Down and out (again...)

My Birthday went well and I went out with my family and boyfriend for a meal on the friday ( despite feeling a bit achey) but true to form it got steadily worse over the weekend... with my fustration starting to show I don't like to rely on other people concerning my condition. Having to rely on my mum to get me around the house is pretty crap for a 24 year old. It hasnt been this bad since 2003 when the condition first came to light.
I've just been up stairs to simply go to the loo and get changed into some new pj's on and by the time I got up the stairs, I was just exhausted! I havent been able to eat anything apart from hafl a packet of Skips since saturday because of my weak swallowing.. im getting a headache because of this and my damn neck wont support my head enough to stay up for 10 mins at a time so I have to take a break lying it down on the back of the sofa. At current, I'm drinking tea through a straw which is bliss.
The doctor and nurse came by earlier and they have given me yet more antibiotics ( i must have had about 4 lots of them now)
I was supposed to be going to Bournmouth with the bf today but he had to go home without me
:0 ( I'm sure thre will be other times though As Gwyn said to me earlier " its what going out with a bionic woman entails" I had to laugh hehe :0 )
I'm content at moment sitting in my chair with my lappy to talk to friends with.
Hopefully with this next batch of antibiotics and my PEG patched up, I'll start to finally get this damn infection sorted with for good!

12 August 2009

Swabbing...

The PEG nurse came last thursday to get a swab from my PEG to see if there any infection in there. I got the result back today so I will be on my THIRD set of antibiotics...(sigh) but at least it will be the right antibiotics for the infection I have! I don't know why they don't just do that in the first place and I can avoid having 3 lots of antibiotics!
On another note, its my birthday on Friday and and my boyfriend is coming up tomorrow for the weekend! its gonna be greatttttttt!
I'm also looking forward to going to a bbq at my friends on saturday! I haven't seen him for a while and he's just had a baby niece awwww. :) so will be good to see him too. Just hope the weather stays nice and sunny!

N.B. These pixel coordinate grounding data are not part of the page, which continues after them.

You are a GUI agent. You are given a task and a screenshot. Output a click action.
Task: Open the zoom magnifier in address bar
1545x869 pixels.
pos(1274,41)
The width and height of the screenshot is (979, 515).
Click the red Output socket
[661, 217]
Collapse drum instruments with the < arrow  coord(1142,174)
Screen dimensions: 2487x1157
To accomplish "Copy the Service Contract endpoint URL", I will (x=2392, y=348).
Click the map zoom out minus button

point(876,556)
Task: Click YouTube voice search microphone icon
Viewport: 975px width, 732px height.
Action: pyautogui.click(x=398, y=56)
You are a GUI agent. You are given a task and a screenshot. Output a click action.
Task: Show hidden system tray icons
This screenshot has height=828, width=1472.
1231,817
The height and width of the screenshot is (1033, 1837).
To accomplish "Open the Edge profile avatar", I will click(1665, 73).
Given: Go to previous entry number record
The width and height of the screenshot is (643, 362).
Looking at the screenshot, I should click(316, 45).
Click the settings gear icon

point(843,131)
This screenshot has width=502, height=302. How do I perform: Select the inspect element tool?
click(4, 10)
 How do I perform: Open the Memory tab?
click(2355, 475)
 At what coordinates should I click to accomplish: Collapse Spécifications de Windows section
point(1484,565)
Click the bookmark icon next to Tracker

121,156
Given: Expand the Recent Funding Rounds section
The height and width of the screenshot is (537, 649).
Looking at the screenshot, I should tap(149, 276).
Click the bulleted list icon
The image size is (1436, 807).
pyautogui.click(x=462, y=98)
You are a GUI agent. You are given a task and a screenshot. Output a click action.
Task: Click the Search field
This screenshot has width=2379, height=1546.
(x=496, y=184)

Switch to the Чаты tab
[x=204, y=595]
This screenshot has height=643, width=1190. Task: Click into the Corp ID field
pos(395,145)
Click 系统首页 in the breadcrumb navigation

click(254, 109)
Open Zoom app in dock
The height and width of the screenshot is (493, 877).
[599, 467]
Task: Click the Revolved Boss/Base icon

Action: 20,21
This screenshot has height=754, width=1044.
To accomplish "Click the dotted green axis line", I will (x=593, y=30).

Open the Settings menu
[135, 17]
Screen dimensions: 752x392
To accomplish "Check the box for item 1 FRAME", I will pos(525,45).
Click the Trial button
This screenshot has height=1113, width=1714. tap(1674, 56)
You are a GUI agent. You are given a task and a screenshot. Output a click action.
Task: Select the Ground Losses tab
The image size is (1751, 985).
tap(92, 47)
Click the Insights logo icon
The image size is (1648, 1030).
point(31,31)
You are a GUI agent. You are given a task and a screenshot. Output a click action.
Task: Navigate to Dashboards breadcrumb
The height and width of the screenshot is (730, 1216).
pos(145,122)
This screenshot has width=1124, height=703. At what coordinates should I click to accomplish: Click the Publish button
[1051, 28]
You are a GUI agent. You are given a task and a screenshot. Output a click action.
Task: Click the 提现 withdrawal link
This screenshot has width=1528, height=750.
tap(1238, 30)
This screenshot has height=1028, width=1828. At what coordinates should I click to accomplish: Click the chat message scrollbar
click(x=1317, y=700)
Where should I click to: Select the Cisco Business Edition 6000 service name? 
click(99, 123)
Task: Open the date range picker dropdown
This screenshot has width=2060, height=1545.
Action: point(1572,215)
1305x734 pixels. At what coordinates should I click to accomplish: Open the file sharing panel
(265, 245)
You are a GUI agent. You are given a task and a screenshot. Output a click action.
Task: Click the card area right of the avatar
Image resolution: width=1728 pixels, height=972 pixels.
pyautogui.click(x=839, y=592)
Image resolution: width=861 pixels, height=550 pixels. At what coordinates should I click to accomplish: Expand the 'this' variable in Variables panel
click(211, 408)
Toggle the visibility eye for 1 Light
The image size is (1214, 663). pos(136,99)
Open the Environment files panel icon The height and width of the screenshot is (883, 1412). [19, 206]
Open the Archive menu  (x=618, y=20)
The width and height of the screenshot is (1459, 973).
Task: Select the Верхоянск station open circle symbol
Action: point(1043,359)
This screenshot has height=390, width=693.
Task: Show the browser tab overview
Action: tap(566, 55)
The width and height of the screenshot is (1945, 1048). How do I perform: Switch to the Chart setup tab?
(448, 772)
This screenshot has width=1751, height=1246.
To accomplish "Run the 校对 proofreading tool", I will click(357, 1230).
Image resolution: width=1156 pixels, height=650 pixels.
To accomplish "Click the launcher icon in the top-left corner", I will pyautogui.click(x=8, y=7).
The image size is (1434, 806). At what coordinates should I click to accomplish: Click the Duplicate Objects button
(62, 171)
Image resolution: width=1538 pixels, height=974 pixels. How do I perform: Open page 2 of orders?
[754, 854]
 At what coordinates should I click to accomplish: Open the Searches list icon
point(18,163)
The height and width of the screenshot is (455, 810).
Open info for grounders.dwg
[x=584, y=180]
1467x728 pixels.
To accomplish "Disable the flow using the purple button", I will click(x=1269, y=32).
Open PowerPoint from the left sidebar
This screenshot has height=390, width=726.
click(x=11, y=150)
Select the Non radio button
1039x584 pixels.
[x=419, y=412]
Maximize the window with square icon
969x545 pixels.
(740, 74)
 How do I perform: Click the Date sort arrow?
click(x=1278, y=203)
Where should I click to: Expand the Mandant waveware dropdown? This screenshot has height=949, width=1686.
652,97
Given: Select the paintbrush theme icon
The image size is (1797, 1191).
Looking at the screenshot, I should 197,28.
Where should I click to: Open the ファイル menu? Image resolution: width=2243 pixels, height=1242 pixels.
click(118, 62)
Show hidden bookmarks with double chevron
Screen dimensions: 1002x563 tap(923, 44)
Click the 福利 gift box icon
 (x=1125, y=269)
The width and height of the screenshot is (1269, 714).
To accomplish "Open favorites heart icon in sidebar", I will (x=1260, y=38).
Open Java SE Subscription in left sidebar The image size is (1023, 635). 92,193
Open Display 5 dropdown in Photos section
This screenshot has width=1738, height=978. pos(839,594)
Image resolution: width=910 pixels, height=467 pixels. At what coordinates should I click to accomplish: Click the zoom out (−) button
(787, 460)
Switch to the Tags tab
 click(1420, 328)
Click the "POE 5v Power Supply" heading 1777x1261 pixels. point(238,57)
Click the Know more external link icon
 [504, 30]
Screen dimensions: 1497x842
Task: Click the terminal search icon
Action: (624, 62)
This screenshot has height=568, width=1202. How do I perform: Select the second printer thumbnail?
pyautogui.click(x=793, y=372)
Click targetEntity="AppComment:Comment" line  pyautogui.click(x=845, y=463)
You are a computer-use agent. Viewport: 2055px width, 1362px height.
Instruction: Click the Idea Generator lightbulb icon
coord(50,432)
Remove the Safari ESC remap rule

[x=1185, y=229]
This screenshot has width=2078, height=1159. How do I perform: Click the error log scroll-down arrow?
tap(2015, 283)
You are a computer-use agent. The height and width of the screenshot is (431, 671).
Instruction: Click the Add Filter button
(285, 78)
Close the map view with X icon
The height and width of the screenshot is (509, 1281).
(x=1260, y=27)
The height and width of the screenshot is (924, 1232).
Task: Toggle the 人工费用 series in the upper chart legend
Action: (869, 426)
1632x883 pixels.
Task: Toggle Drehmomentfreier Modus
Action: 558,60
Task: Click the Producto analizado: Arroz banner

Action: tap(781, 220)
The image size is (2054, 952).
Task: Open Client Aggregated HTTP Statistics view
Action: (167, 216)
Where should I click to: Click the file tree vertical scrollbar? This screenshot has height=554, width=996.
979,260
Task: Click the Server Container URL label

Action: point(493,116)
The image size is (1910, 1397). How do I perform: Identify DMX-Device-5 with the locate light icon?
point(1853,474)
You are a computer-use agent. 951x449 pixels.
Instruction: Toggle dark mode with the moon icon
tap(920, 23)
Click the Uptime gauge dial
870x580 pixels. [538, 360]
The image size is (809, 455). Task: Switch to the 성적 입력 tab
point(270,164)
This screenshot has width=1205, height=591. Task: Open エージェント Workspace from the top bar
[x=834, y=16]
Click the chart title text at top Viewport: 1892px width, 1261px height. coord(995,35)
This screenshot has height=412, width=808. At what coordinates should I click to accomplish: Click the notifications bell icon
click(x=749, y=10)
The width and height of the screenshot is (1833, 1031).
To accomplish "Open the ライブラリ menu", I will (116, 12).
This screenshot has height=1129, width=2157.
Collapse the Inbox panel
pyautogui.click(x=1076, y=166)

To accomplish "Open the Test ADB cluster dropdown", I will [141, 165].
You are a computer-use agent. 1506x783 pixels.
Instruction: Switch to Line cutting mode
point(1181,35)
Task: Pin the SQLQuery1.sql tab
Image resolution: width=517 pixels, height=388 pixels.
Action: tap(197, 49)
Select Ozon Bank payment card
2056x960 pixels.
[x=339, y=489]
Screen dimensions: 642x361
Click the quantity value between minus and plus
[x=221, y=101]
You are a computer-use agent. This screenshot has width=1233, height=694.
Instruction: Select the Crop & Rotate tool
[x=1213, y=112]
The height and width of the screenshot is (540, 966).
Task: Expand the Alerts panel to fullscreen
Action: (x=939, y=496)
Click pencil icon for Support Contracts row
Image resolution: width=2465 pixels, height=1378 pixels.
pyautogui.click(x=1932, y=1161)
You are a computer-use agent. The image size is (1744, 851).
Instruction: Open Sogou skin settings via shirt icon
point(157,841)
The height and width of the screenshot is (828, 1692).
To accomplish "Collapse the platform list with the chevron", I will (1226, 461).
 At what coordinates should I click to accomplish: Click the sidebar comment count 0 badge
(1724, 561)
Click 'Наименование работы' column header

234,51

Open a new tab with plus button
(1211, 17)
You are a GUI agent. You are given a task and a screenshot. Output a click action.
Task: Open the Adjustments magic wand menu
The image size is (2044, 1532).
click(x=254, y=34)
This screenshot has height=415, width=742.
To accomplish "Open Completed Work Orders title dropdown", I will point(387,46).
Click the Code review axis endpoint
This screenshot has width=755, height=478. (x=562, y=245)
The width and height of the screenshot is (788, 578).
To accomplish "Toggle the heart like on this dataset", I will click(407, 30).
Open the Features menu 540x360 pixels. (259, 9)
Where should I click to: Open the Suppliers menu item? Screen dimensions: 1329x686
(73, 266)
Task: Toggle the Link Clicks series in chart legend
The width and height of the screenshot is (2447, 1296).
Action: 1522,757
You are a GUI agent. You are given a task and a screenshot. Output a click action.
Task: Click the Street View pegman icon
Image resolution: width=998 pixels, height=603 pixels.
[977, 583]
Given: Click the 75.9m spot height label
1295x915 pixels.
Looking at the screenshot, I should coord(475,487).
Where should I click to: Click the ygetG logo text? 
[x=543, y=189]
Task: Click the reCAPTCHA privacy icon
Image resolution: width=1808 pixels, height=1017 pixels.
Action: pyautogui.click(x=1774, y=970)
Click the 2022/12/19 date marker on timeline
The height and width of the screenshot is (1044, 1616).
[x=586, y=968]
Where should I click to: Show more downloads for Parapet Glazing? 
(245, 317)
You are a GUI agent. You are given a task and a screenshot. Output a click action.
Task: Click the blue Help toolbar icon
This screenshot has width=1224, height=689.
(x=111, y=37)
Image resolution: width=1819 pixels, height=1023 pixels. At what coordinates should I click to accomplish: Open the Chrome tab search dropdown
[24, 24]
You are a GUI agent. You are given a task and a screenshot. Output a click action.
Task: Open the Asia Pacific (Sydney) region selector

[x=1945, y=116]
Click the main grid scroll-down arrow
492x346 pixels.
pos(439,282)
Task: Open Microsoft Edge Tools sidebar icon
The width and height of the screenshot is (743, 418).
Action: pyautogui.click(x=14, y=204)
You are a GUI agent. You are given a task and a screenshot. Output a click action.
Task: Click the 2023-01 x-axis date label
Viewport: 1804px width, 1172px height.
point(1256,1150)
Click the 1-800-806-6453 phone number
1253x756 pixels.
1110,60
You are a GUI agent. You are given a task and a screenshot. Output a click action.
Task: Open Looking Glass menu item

I also hope it's clear tonight, i may stay up for the shooting stars! thats if im not sleepy! hehe

5 August 2009

Exciting times...

My PEG is getting better so thats something, Im listening to the drone of the washing machine which is making me a bit crazy and want to shut the door and block it out, rather than take off the cochlear implant!
Recently, I have been talking to a father of a cochlear implant user on facebook about meet ups because I have always asked my implant centre if there were any meet ups so you could meet other cochlear implantees but all I ever got was either "pen pals from another town" or "workshop" which I didnt want. I wanted to meet up with people who had a cochlear implant and discuss our experiences etc... but now we are closer to getting other families or users of cochlear implants together for a meal where we can all chat! it will be the first time I have met a lot of cochlear implant people all at once! It will be a good experience if it happens! :D and meet the people I've talked to online.
Also my birthdays coming up next friday and i will be turning the big "24" when did time go??I dont knwo what i will be doing for it yet thought. Im sure ill find something!